*EXTRACT TO READ*:
=-=-=

Tartan is the New Black: NTSUSA + ANTA
NTSUSA is delighted to announce that Scottish home furnishings line ANTA will be a sponsor of our 2018 fundraising gala, A Celebration of Scotland’s Treasures. I have loved ANTA’s modern Scottish sensibility since I first walked into their shop on George Street in Edinburgh several years ago, and the store has become my go-to shop for bringing gifts home to the US. The company’s dedication to traditional Scottish craft and materials, and their work training future generations of artisans, make ANTA a perfect match for NTSUSA.
I recently had the chance to speak with ANTA co-founder Annie Stewart about the inspiration behind her designs and her family’s own holiday traditions. Read on for a special Black Friday offer.
– Kirstin Bridier, Executive Director, NTSUSA
Kirstin Bridier: How did you come to start ANTA?
Annie Stewart: I am the co-founder of ANTA with my husband, Lachlan. He’s an architect and I studied painting at the Edinburgh College of Art, and that’s where we met. We started the company in 1984, so that’s now thirty-four years ago!
Lachlan and I share the same design philosophy – we like to use natural materials and we like to use methods of manufacture that involve a high degree of craftsmanship and traditional skills. We apply these principles to the home furnishings and textile products that we design and manufacture here in Scotland. We use natural and locally-sourced materials wherever possible. A large proportion of what we manufacture is using wool and using Scottish wool.
KB: Can you talk a little bit about how your work is inspired by Scotland?
AS: A lot of the textile designs are based on traditional tartans and tweeds. They are very simple weaves using blocks of color. But rather than using the traditional color combinations of plaids, we take our inspiration from the landscape. So one of our bestselling tartan designs is one we call Cawdor. (We call our designs after people and places, and this particular carpet design is called after Cawdor Castle.) It is woven in a very pale green and a grey and a kind of a heathery violet color, and these are not traditional colors for a plaid, but the landscape in August, in Scotland, the hills go that color.

=-=-=

*DATA BLOCK*:
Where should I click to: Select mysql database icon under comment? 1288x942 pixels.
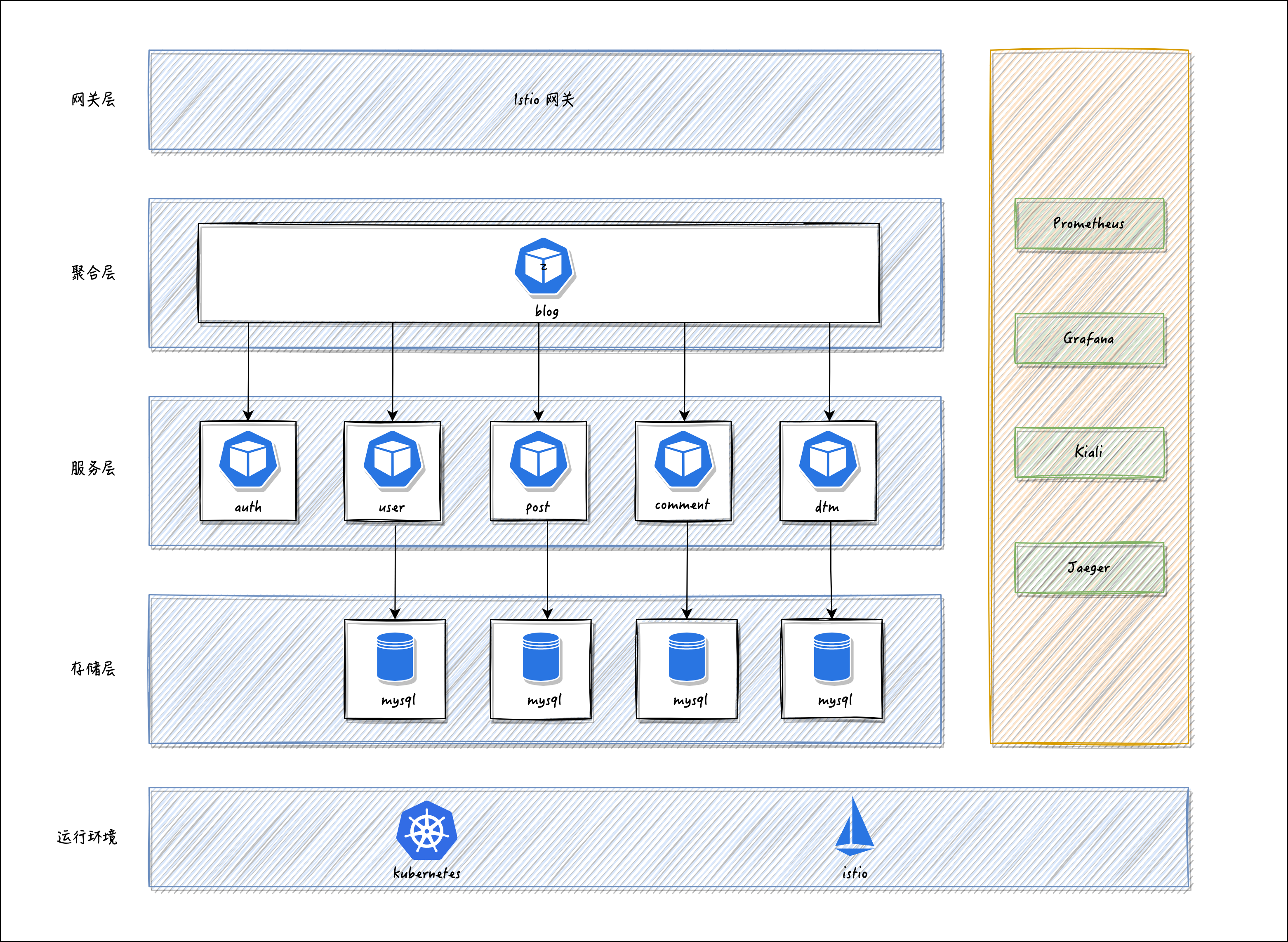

=-=-=

*OBJECTIVE A*:
List the colors in which the Cawdor design is woven, as given in the interview about ANTA.
*OBJECTIVE B*:
Write the next part of the interview about ANTA, picking up after its final sentence.

*RIGHT ANSWER A*:
- very pale green
- grey
- heathery violet

*RIGHT ANSWER B*:
KB: I have a Carpet Bag in that pattern!
AS: It’s very typical of our line. Although it’s not a traditional tartan colorway, it does resonate with the landscape. There is a tweed design that is very popular currently called Caithness. Caithness is in the north part of Scotland by the sea. It’s very flat, and the mist comes in from the coast quite a lot, and there’s a huge skyline. Caithness is all about the sky, really, so this particular design is a kind of grey-teal and reminiscent of the skyscape. It’s a more recent design, but it’s become quite popular.
KB: Do you have any favorite designs?
AS: No, not especially, actually. I always like what I am working on currently. We have an interesting new collection for Spring/Summer 2018 where we have rotated the tartan check by 45 degrees, so it turns the tartan into a kind of argyle pattern. I quite like that. These have worked quite well on a new square carpet and on the cubes, so I’m very pleased.
KB: I know that a couple of years ago you had a large celebration to open your new factory.
AS: We have been manufacturing here in the Highlands for 27 years. After we had been manufacturing here for 25 years, we decided it was time that we built a new factory because we had literally grown out of the facility we had. So we purpose-built one single unit. The architecture by Lachlan and his practice, ANTA Design, was designed to look agricultural. Our factory is in an agricultural area, so we wanted to blend in and, although it’s a very large building, it looks very light because it has glass walls.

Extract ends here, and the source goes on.